### Aim
Please copy word for word the lines of the material from the one holding "Given: Click the" through the one holding "Looking at the", both included.

### Input records
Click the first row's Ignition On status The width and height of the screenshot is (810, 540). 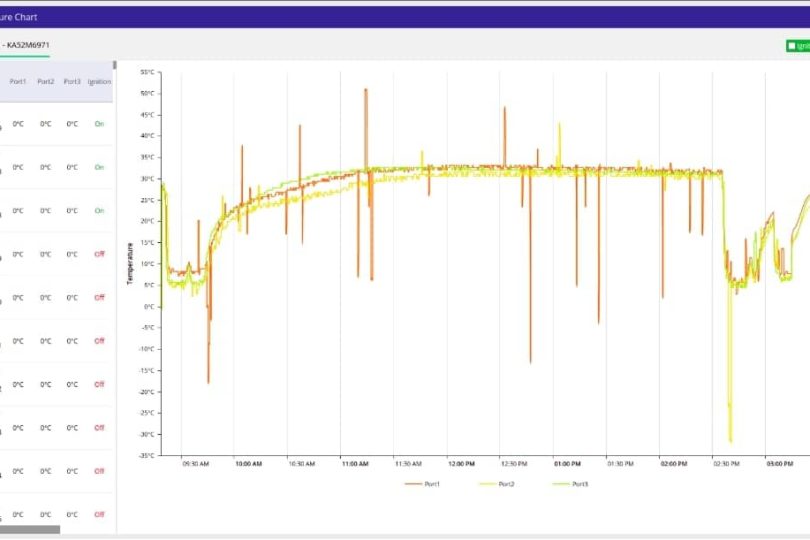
...
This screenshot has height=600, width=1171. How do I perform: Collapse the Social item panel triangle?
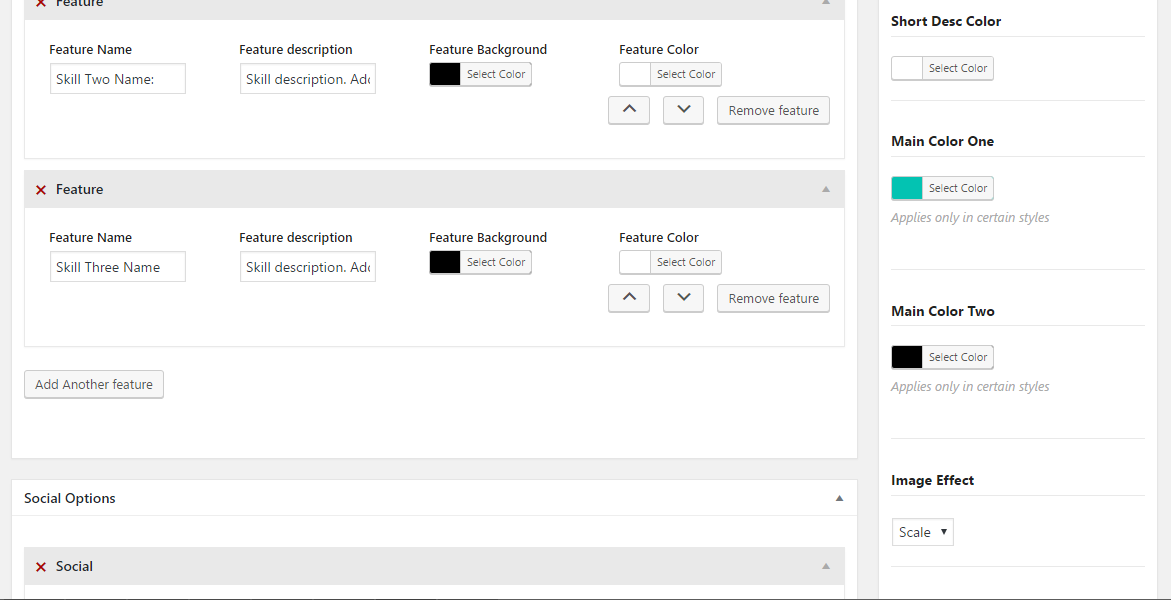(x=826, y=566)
* * *
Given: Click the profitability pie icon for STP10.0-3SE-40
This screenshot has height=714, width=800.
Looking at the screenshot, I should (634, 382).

### Solution to the exercise
Given: Click the profitability pie icon for STP10.0-3SE-40
This screenshot has height=714, width=800.
Looking at the screenshot, I should (634, 382).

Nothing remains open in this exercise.